Aspose.Words.Document.ToTxt() returning an extra \r\n at end of string

Hi there,


I’m trying to convert some RTF to plain text and I noticed that the method Aspose.Words.Document.ToTxt() is returning an extra CR+LF at the end of the string.

The rtf I am converting is this:
{\rtf1\ansi\ansicpg1252\deff0\deflang1033{\fonttbl{\f0\fswiss\fcharset0 Arial;}}
{*\generator Msftedit 5.41.15.1515;}\viewkind4\uc1\pard\f0\fs20 This is \ul\b test \ulnone\b0 text.}

and the plain text representation I am expecting is this:
This is test text.

This is the code I’m using to convert:
string rtfText = @"{\rtf1\ansi\ansicpg1252\deff0\deflang1033{\fonttbl{\f0\fswiss\fcharset0 Arial;}}
{*\generator Msftedit 5.41.15.1515;}\viewkind4\uc1\pard\f0\fs20 This is \ul\b test \ulnone\b0 text.}";

using(MemoryStream stream = new MemoryStream(rtfText.GetBytes()))
{
Document document = new Document(stream);
retVal = document.ToTxt();
}

At this point in the code the value of retVal is:
This is test text.\r\n

Let me know if I’m missing something or there’s another better method I should be using for the conversion.

Thanks!

Hi

Thanks for your request. Aspose.Words returns a correct value. MS Word document should contain at least one paragraph. So the line break you see at the end of your string is a paragraph break. If you do not need this break, you can easily trim it out in your code.

Best regards,

Hi,


Thanks for the quick response. I agree that it would be easy for me to fix and I’ll do that. Just to be clear, I can assume there will always be a \r\n at the end of every piece of RTF I convert in this way?

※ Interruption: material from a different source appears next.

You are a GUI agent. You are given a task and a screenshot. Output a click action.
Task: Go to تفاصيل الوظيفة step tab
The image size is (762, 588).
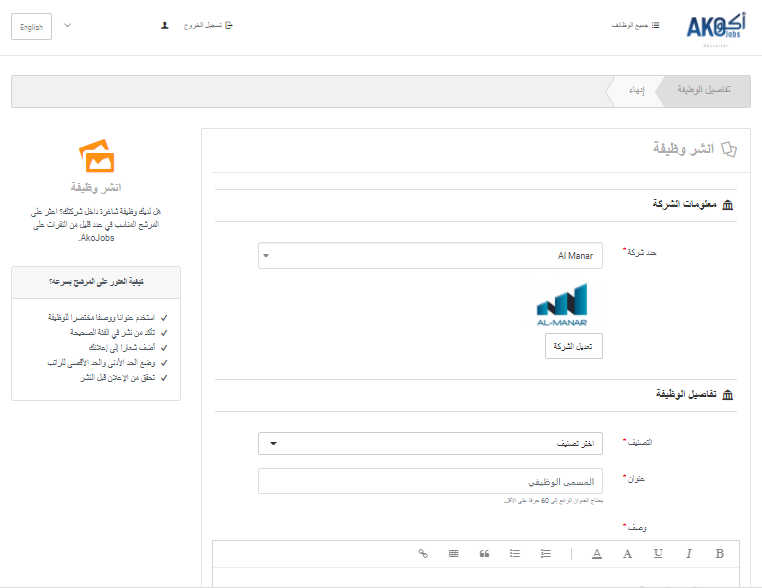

While I understand it seems trivial, its clearly not the case that every paragraph in an RTF file ends with a line break. If you open WordPad, type a line of text and don’t hit Enter, you have a paragraph that does not end with a line break.

Thanks Again

Hi

Thanks for your request. Anyways, even if there is only one paragraph, it is still there and paragraph break is also there. Please see the attached screenshot.

Best regards,

Sorry, I didn’t mean to suggest the paragraph didn’t end there. I meant that the end of a paragraph does not necessarily mean a newline.


Anyway, if I can rely on that newline always being there I’ll just always strip a newline off the end of converted text. Any non-empty converted RTF will have the paragraph break (plain text newline) at the end right?

Thanks

Hi

Thanks for your inquiry. Even empty document will have one paragraph break.

You can also implement your own to txt converter as described here:

http://www.aspose.com/documentation/.net-components/aspose.words-for-.net/howto-extract-content-using-documentvisitor.html

Best regards,